** start of Material for the task **
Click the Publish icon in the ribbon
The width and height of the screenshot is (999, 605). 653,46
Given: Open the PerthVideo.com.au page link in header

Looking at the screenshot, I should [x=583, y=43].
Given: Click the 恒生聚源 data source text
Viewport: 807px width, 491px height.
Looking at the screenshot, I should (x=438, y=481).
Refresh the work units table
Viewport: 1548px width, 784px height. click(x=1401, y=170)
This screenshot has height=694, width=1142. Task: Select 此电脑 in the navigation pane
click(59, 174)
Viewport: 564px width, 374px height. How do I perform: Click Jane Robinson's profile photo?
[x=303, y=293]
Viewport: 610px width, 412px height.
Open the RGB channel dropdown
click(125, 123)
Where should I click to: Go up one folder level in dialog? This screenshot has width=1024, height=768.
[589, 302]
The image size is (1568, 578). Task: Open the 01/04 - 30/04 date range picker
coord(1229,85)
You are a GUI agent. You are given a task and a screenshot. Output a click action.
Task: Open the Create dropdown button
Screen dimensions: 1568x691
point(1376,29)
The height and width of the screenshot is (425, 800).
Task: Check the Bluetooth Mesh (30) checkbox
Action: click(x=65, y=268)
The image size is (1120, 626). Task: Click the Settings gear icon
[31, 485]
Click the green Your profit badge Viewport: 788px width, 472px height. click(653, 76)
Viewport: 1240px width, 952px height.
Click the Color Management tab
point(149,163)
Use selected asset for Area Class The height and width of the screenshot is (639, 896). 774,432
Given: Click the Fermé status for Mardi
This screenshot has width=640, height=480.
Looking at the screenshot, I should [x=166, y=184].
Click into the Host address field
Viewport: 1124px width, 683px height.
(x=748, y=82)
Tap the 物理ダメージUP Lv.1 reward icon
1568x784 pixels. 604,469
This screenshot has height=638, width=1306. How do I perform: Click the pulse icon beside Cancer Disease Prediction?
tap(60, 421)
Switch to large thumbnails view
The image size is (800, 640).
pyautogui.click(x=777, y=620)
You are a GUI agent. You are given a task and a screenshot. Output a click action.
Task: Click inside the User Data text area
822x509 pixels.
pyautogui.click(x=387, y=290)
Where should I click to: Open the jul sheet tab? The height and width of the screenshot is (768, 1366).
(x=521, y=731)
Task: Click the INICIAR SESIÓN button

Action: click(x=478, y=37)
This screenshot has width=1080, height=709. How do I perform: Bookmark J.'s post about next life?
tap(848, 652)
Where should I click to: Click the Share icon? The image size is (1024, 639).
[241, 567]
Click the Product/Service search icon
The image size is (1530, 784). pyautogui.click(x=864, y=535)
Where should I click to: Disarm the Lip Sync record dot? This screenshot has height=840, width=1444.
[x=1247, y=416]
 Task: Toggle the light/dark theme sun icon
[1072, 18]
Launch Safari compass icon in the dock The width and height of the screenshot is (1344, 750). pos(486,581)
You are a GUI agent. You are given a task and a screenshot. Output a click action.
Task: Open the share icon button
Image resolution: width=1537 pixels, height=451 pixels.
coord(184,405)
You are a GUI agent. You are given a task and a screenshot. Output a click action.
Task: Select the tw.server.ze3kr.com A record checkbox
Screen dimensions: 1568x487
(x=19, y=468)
** end of Material for the task **
● What is being asked
Please pull every line from the entries above that contains the word "perform". Treat uppercase and lowercase as different.

● Result of the task
Viewport: 564px width, 374px height. How do I perform: Click Jane Robinson's profile photo?
This screenshot has height=638, width=1306. How do I perform: Click the pulse icon beside Cancer Disease Prediction?
This screenshot has width=1080, height=709. How do I perform: Bookmark J.'s post about next life?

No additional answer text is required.